■ Description of the task:
In the entries below, reproduce word for word the stretch from the line containing "You are a GUI" through the end of the entries, leaving the pictures out of your answer.

***** Material *****

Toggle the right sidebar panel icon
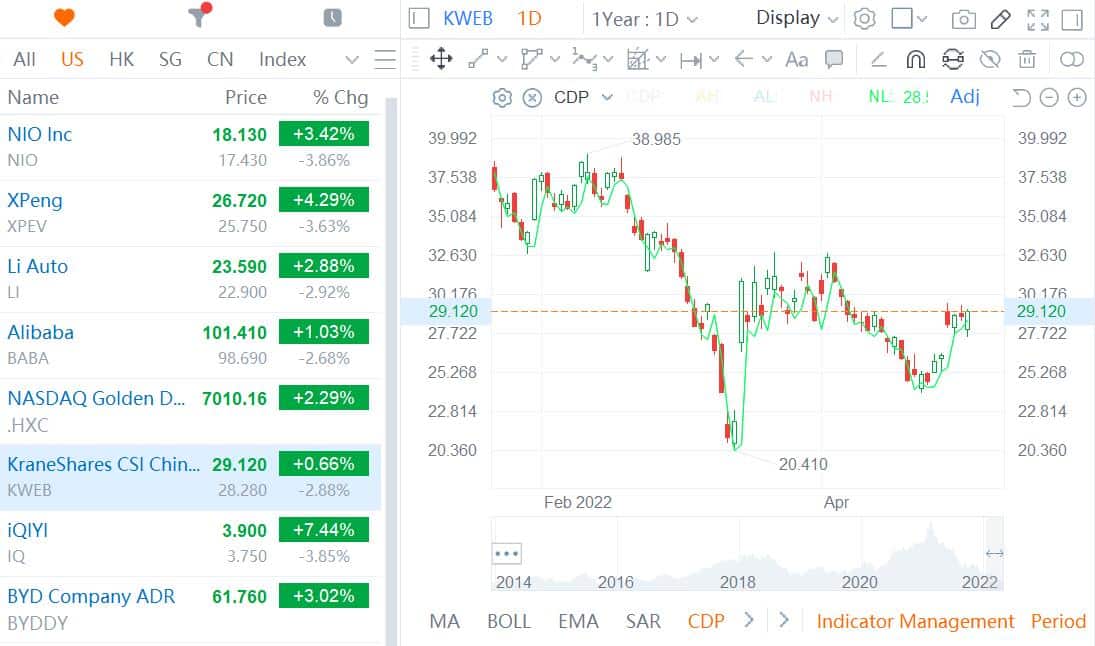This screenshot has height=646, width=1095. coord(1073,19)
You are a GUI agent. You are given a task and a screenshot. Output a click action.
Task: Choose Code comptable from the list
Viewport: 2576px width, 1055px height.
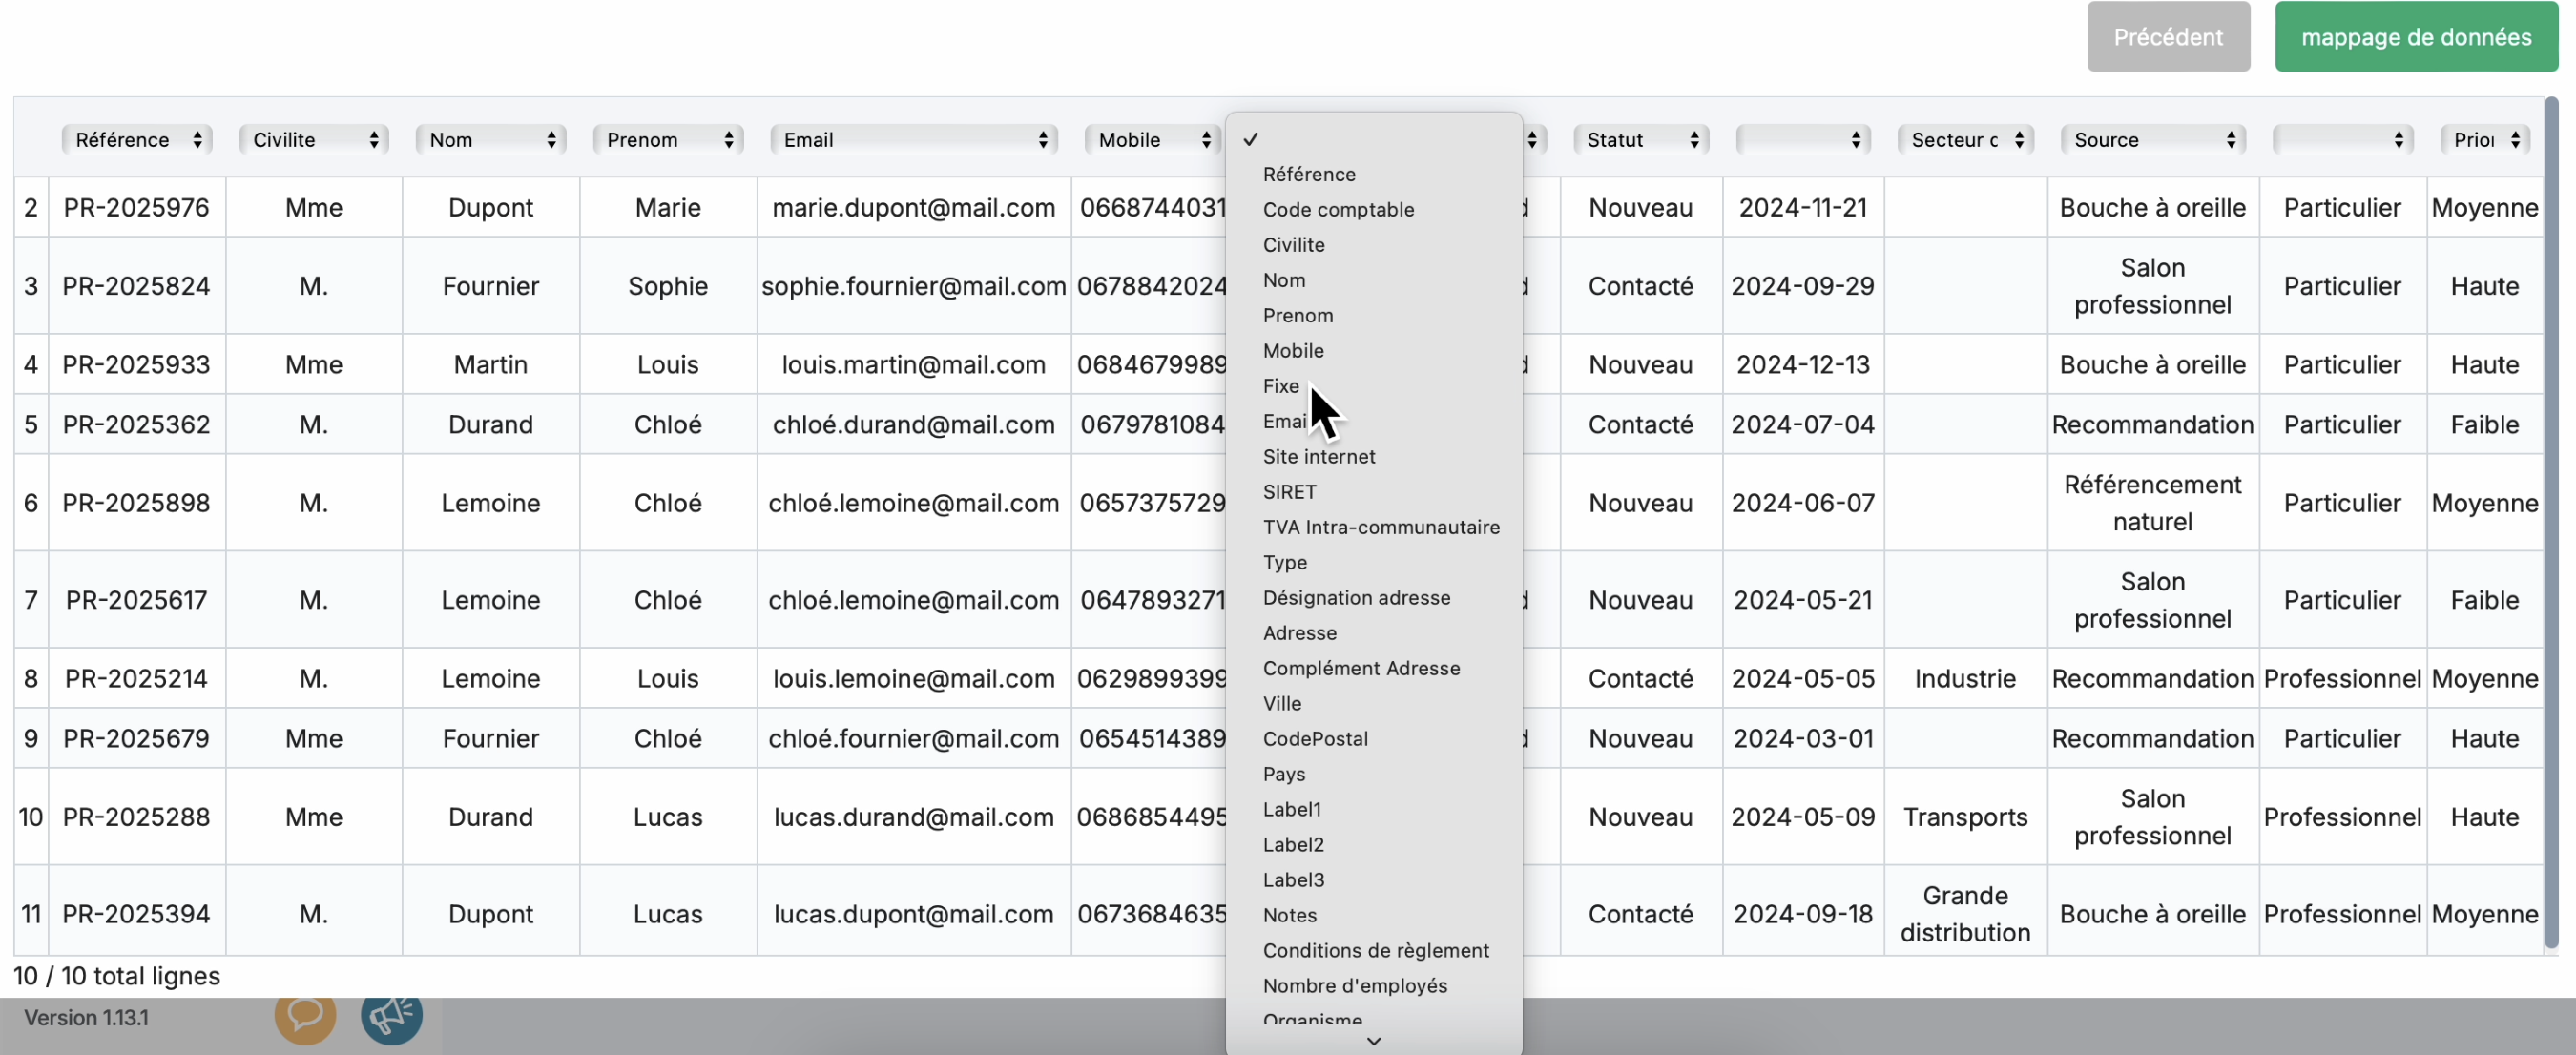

*****

■ Output of the exercise:
You are a GUI agent. You are given a task and a screenshot. Output a click action.
Task: Choose Code comptable from the list
Viewport: 2576px width, 1055px height.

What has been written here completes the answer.